▶ _Directions_
How many of the lines below contain the word "computer"? Only the number is wanted.

---------------

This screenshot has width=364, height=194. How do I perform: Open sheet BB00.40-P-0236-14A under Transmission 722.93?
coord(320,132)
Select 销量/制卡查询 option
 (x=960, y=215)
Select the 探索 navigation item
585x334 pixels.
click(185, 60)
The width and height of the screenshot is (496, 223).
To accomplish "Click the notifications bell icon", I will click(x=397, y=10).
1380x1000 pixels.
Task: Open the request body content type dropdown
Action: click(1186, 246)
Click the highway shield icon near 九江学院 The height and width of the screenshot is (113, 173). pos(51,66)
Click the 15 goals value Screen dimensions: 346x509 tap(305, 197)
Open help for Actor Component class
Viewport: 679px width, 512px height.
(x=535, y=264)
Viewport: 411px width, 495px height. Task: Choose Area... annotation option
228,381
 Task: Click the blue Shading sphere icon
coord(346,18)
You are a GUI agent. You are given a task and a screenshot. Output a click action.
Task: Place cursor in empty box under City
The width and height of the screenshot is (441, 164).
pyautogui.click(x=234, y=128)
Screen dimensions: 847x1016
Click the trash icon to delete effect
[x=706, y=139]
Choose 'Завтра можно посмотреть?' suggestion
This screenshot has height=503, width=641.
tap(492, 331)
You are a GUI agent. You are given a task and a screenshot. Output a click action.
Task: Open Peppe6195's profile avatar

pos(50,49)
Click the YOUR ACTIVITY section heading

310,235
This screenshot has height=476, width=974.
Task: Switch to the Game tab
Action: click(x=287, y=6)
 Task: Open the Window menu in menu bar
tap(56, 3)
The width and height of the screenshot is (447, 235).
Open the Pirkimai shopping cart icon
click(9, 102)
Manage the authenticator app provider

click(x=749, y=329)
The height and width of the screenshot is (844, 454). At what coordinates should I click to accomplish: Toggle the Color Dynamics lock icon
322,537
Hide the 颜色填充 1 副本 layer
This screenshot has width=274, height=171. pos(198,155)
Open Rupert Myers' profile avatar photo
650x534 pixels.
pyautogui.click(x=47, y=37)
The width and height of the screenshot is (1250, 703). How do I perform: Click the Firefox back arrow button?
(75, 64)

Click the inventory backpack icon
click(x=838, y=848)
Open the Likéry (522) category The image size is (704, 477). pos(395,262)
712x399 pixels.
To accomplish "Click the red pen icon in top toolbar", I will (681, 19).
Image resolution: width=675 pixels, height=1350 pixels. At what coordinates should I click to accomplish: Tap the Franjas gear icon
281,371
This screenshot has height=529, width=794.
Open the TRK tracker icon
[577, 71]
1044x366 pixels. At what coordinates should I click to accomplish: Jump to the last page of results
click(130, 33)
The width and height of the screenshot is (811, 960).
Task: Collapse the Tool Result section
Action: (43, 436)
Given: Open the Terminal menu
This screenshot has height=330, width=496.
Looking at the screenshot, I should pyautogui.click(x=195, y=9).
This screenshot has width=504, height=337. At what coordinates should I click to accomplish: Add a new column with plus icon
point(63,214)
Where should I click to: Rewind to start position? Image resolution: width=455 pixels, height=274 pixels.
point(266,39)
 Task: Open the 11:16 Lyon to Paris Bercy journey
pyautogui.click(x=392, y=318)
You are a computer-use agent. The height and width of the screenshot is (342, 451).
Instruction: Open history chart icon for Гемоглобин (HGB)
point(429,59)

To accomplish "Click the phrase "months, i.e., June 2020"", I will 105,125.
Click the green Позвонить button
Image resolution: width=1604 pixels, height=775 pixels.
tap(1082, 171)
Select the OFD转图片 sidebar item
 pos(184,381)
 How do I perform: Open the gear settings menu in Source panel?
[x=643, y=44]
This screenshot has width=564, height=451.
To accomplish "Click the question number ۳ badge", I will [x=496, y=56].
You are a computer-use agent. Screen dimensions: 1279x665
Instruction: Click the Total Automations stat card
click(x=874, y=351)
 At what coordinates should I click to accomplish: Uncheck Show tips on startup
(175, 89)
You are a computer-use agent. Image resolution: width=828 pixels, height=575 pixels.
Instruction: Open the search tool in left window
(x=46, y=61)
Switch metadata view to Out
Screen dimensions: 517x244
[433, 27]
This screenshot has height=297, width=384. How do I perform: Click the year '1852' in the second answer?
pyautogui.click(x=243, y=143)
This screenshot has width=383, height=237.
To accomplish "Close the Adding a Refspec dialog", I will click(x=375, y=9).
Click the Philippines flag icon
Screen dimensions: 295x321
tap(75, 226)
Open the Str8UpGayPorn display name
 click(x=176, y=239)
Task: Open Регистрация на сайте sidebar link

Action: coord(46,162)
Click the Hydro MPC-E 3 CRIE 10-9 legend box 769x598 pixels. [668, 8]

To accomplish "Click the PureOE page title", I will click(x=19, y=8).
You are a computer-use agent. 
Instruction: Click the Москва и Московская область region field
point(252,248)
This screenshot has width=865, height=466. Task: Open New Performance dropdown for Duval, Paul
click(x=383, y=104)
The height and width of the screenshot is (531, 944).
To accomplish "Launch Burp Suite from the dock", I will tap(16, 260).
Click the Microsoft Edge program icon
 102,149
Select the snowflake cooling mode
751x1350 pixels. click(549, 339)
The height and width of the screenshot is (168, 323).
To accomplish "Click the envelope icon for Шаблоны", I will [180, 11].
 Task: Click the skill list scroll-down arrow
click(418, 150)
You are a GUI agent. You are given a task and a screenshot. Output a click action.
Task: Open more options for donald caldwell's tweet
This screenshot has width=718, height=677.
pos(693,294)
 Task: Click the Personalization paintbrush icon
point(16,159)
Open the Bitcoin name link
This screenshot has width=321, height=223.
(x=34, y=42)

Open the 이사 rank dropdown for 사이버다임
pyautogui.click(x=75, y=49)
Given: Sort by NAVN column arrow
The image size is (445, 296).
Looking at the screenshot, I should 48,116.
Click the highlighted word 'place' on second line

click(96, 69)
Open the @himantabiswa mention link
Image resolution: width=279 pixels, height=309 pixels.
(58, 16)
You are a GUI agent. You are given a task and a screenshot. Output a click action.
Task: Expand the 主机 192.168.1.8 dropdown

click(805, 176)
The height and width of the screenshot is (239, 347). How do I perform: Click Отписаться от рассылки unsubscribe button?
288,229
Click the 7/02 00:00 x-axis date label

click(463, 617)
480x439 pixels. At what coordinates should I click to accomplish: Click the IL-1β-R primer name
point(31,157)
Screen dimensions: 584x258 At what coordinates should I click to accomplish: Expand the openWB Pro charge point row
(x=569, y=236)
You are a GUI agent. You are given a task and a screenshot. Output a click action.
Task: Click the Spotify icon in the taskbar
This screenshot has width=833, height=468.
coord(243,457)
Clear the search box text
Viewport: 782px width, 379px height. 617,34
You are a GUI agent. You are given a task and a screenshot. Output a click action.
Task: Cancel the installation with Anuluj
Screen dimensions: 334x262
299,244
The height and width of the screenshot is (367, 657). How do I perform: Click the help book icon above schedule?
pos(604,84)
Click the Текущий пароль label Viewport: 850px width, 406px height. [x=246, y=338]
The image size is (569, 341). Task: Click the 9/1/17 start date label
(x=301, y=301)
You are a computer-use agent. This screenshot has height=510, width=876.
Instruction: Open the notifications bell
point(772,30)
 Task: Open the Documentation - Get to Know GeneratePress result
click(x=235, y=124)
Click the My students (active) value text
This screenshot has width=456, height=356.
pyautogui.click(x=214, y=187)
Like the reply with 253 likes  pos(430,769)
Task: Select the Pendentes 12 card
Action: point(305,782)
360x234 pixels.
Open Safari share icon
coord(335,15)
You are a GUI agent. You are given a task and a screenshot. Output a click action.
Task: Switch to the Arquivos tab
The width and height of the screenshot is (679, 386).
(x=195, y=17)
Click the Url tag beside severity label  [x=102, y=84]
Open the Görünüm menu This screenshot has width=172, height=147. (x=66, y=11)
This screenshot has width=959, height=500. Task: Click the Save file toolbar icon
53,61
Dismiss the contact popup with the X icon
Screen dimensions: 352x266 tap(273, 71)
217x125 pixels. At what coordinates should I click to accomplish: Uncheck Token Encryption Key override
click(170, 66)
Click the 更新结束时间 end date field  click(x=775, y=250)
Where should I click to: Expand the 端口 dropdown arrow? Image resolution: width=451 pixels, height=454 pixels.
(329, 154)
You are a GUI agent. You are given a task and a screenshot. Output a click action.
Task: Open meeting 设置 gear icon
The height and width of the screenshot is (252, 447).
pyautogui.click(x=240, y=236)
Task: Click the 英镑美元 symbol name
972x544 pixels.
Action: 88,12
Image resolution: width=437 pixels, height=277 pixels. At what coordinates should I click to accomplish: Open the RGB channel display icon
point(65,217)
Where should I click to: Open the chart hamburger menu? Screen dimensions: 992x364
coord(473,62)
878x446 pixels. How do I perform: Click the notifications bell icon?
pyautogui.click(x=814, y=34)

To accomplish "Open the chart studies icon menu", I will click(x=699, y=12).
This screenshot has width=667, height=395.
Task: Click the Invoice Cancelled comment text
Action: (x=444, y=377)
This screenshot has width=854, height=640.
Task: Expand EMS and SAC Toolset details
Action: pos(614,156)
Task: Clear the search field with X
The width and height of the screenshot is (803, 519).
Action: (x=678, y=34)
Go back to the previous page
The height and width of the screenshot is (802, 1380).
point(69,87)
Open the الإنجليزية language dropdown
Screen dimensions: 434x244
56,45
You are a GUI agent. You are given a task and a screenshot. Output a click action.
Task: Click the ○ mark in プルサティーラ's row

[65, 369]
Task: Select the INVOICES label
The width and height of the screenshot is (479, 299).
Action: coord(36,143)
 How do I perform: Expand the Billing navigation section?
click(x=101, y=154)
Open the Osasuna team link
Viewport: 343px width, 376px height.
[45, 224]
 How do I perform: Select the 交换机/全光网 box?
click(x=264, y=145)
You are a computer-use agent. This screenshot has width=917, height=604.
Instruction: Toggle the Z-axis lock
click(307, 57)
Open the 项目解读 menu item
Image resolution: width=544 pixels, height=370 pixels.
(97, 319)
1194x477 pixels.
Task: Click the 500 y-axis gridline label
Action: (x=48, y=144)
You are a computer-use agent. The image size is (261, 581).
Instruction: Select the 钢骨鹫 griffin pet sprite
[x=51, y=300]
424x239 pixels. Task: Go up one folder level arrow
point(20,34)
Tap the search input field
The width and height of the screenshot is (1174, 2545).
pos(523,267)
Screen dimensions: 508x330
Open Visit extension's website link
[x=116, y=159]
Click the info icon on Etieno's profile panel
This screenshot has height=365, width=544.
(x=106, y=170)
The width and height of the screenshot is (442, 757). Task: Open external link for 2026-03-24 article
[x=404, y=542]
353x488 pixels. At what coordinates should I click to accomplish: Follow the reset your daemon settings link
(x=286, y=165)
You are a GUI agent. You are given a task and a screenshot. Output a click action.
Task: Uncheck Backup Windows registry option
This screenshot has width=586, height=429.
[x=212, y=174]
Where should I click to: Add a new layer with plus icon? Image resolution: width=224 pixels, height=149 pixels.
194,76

---------------

▶ _Answer to this exercise_
7